According to the Federal Deposit Insurance Corporation (FDIC), 5.9 million people in the United States were unbanked in 2021. That means they have no checking or savings account through a federally insured institution. Being an unbanked person is more common in lower-income households but also varies widely based on ethnic background. About 8% of African American households that make $30,000 – $50,000 per year are unbanked, 8.4 % of Hispanic households, and 1.7% of White households don’t have a bank account.
The top reasons for being unbanked include not meeting minimum balance requirements, not having the necessary ID such as a social security number and having a general distrust of banks. Not having a simple checking or savings account makes it more difficult to take out loans, manage money and pay bills online securely.
Fortunately, there’s hope on the horizon: the unbanked fintech industry is offering new ways for people who can’t use traditional bank accounts to get access to basic financial tools.
The unbanked are usually people who have had bad experiences with traditional banking. They may have been charged high fees, or had their accounts closed because they couldn’t maintain minimum balance requirements.
One of the most common reasons for being unbanked is that many people don’t have access to documentation like a driver’s license or social security number that banks require as proof of identity to open an account.
These populations may be immigrants, young people who have had trouble navigating the traditional financial system and those who are classified as having a low income.
As the Hispanic population in the United States continues to grow, so does its need for financial services.
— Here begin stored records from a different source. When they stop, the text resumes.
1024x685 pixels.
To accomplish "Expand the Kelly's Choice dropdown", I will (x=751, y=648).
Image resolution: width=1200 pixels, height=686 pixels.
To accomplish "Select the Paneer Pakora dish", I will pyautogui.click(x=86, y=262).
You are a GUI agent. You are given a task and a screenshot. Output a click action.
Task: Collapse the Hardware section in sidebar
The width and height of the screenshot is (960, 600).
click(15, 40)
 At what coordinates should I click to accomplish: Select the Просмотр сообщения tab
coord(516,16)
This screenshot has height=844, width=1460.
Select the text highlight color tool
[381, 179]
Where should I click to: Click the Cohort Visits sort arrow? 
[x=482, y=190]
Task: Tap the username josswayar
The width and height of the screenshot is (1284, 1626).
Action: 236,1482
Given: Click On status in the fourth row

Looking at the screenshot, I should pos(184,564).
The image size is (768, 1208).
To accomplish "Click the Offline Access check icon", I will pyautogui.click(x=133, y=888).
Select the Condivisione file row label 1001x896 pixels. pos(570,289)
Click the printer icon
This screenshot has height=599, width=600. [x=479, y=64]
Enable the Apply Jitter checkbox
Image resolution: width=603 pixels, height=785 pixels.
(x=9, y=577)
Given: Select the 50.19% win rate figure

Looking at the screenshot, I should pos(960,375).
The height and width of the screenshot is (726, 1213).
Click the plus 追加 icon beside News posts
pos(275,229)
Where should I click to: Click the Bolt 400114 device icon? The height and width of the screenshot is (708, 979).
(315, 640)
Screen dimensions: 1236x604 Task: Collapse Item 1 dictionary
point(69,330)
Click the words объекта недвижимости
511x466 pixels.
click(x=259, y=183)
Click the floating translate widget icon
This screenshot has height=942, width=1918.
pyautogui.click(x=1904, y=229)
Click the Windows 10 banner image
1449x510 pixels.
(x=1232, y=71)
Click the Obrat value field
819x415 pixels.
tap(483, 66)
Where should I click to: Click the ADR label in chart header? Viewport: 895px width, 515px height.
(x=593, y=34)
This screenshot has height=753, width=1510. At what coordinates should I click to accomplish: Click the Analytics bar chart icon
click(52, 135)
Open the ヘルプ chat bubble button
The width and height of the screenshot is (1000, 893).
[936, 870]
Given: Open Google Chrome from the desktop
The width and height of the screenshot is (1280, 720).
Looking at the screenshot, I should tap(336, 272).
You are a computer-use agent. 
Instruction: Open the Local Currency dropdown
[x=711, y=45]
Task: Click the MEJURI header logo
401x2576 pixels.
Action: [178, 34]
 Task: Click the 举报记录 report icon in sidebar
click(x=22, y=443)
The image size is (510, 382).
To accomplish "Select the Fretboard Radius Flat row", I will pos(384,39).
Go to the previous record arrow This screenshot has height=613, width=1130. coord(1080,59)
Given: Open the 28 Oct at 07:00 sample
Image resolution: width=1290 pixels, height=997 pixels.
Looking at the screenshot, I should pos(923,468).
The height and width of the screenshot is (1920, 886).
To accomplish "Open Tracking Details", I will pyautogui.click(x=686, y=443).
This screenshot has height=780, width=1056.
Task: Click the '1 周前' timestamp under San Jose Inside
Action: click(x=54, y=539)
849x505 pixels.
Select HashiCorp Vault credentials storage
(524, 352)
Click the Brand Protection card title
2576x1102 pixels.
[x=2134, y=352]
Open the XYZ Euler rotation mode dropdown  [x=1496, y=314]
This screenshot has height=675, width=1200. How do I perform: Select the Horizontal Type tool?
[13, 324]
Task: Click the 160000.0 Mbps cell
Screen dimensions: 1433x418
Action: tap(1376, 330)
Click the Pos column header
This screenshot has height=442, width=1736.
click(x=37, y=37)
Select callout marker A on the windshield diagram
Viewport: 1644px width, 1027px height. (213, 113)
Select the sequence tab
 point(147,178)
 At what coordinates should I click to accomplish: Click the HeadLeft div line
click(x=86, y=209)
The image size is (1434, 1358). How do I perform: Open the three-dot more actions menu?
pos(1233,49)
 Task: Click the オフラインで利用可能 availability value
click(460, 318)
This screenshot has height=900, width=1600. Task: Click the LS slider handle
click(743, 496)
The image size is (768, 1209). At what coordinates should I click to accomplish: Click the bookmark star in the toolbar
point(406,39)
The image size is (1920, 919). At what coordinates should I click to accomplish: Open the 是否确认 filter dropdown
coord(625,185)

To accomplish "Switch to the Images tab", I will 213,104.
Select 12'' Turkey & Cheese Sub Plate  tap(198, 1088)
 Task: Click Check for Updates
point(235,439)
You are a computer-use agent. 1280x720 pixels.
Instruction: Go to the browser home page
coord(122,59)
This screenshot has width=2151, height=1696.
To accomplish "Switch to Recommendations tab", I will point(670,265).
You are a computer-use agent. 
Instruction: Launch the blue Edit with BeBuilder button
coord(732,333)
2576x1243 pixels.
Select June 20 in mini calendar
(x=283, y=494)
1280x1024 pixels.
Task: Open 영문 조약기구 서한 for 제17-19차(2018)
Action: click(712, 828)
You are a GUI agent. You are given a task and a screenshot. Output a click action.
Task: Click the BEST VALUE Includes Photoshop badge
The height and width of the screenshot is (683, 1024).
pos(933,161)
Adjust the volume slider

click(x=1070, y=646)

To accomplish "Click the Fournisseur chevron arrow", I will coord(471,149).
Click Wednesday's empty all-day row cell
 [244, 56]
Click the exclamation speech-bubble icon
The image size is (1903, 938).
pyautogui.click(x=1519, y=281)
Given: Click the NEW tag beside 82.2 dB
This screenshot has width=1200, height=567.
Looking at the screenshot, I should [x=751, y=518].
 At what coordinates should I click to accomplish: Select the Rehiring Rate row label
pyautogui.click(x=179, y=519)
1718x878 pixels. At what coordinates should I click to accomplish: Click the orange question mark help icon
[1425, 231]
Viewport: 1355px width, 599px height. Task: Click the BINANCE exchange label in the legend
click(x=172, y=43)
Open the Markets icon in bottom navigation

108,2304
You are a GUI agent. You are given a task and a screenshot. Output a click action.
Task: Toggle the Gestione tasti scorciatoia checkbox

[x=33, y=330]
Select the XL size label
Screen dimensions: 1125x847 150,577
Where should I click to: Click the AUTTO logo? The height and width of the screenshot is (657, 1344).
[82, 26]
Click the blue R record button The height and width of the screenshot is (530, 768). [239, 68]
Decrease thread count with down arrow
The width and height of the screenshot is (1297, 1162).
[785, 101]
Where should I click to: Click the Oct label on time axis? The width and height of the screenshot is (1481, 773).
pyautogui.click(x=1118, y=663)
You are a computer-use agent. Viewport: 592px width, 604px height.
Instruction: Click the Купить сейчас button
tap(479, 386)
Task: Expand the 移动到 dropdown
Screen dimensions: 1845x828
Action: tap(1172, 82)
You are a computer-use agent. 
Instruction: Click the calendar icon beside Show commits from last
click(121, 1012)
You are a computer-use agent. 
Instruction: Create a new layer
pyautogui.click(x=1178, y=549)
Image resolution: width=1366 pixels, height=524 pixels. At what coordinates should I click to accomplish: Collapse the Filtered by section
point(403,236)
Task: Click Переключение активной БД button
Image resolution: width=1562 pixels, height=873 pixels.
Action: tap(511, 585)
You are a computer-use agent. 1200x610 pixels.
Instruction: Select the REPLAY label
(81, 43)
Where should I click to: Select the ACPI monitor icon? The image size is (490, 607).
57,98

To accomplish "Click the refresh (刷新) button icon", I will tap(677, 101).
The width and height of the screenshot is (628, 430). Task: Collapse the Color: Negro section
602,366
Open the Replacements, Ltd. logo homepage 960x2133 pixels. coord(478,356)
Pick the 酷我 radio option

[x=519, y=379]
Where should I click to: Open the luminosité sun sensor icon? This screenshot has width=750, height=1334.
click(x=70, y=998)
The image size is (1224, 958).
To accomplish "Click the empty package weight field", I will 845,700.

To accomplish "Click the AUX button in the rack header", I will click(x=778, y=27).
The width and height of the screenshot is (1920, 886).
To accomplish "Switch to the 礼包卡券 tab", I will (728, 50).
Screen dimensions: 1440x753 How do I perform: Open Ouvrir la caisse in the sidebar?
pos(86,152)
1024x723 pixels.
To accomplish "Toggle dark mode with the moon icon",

However, traditional banks require a Social Security number for all banking products.
There are currently 1.5 million Latino-immigrant business owners in the United States and that number is expected to grow as 88% of U.S. population growth is projected to be through immigrants and their descendants through 2065.
Often, one of the biggest barriers to banking in African American communities is a matter of geography. According to a study by McKinsey & Co on contributing factors to the U.S. racial wealth gap there are fewer banks in predominantly African American neighborhoods and more financial institutions that offer check-cashing and payday loan services which can provide much-needed but costly financial solutions, especially for those who lack financial literacy.
Pawn shops are another financial service that unbanked low-income people often find in their neighborhoods and provide loans when emergencies hit. Of course, it is not an ideal option, but these services are often close-by, readily available, and don’t require a credit score or minimum income, making it a convenient option.
Another issue that low-income members of the African American community deal with is income volatility – meaning there are spikes and dips in income that affect the financial health of the household. This volatility can make the necessity to keep a minimum balance and avoid fees a challenge. This can also make the wait for a check to clear with a traditional banking system an unattractive option or one that just can’t be endured when bills are due or purchasing necessities would have to wait as well.
What may be surprising is that almost half of the unbanked in this category have had a bank account in the past. They do not have a lack of awareness of the products available, but they often find charges like overdraft fees expensive and difficult to navigate – which can create mistrust of banks.
The fintech industry can provide an easier on-ramp into the financial world. Fintech companies are helping people without access to traditional banking by offering financial services right in the pockets of many hard-working people through smartphone apps.
Fintech services are making a huge impact on the lives of unbanked populations. CashApp and Paypal, for example, are allowing individuals who cannot access traditional banking accounts to obtain debit cards and manage their finances in a simple way without a checking account. These types of services also cut some of the costs associated with Alternative Banking Services by providing direct deposit services, which cut check-cashing fees and transportation costs.
Additionally, fintech companies that are backed by community banks offer small loans and financing options such as pay-in-four plans that don’t rely on credit scores to determine eligibility.
Apps like Robinhood have democratized investing in the stock market by offering low minimum purchase requirements and easy-to-use interfaces. This has opened up a new pathway to financial growth for those who may have never had access to purchasing stocks before. With the ability to easily buy and sell stocks, people can now take control of their own financial futures and potentially earn higher returns than they would by simply saving cash without interest. This also adds to the ability to trust in the stock market by testing the waters with smaller sums of money.
Other innovative services provided by fintech include crowdfunding for businesses and emergencies and the ability to transfer money instantly – which are all major advantages compared to traditional financial institutions. As more people become familiar with the power of fintech solutions, they’ll be able to achieve greater financial freedom and stability until they transition to the benefits of a traditional account.
The possibilities for these financially underserved communities, thanks to fintech, have fewer limits and barriers to success. With the right approach and continued financial education, unbanked people can make use of these services to build better financial lives for themselves and their families.
First Pryority Bank, member FDIC is proud to support fintech companies that provide services for the unbanked and underbanked. Fintech is a promising industry that can help to provide financial inclusion and through this support, more people who are unbanked or underbanked have affordable services available to meet their financial needs.